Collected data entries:

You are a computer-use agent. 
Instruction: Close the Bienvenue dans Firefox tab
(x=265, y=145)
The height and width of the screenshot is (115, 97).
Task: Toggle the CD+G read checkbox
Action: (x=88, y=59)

Aim of the task:
Write out the records once more, precisely as they stand.

Your solution:
You are a computer-use agent. 
Instruction: Close the Bienvenue dans Firefox tab
(x=265, y=145)
The height and width of the screenshot is (115, 97).
Task: Toggle the CD+G read checkbox
Action: (x=88, y=59)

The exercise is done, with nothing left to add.